This is a free guide that helps answer students' common question: "Why do we have to read Romeo and Juliet?" These questions go along with three of Open Air Shakespeare's articles that, through a mixture of historical facts and the author's opinions, thoroughly explain some good reasons why R&J has been studied historically and why we still study it today. The URLs are included in the PDF.
The questions featured in this guide are intended to hold students accountable for actually reading -- they have to look fairly closely to find the answers. I created this resource for my freshmen students to use on their Chromebooks and had them turn it in via Google Classroom. Grading was easy -- if they had done it, they got the points, and if not, they didn't. Dipping into critical thinking questions is simple, as well, though there aren't any printed on the pages. Using the knowledge students gain from these articles provides a great springboard for class discussion.
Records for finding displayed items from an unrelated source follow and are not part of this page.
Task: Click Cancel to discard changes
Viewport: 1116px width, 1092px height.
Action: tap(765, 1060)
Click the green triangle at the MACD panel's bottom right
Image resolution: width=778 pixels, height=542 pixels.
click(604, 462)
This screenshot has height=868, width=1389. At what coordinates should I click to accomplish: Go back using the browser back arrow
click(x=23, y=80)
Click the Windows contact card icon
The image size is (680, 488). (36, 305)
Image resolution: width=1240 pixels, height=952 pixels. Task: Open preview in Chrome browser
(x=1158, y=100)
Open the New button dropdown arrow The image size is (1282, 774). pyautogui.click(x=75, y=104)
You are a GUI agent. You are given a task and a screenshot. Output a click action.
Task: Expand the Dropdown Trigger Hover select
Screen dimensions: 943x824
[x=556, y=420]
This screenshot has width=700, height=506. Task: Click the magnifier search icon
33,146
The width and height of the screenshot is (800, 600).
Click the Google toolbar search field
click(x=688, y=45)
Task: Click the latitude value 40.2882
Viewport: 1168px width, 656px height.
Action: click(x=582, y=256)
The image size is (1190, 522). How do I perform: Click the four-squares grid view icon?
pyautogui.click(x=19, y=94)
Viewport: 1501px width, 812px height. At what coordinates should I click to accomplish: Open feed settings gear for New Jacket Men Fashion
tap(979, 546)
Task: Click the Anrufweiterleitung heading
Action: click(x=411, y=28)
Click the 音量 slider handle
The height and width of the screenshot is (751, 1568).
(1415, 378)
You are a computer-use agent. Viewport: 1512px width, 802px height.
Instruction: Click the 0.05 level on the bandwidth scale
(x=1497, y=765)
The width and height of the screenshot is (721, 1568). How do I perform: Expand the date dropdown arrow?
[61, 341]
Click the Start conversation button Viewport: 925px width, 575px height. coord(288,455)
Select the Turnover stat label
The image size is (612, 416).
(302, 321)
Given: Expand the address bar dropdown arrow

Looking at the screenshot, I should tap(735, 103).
There is lots to unpack here. For example, is the fact that R&J has been studied for so long a good enough reason for us to keep studying it? Do we need to read things that hold a mirror up to human nature and why or why not?
I teach in 50-minute periods. Most students did finish within that time frame with a short discussion time. You may need to adjust the teaching time depending on what you want. If you have longer periods, a longer discussion time would be wonderful. Shorter periods may break this up into a 2-day exercise. This PDF can easily be printed as-is or copied and pasted into Google Docs or Word, depending on your preferences.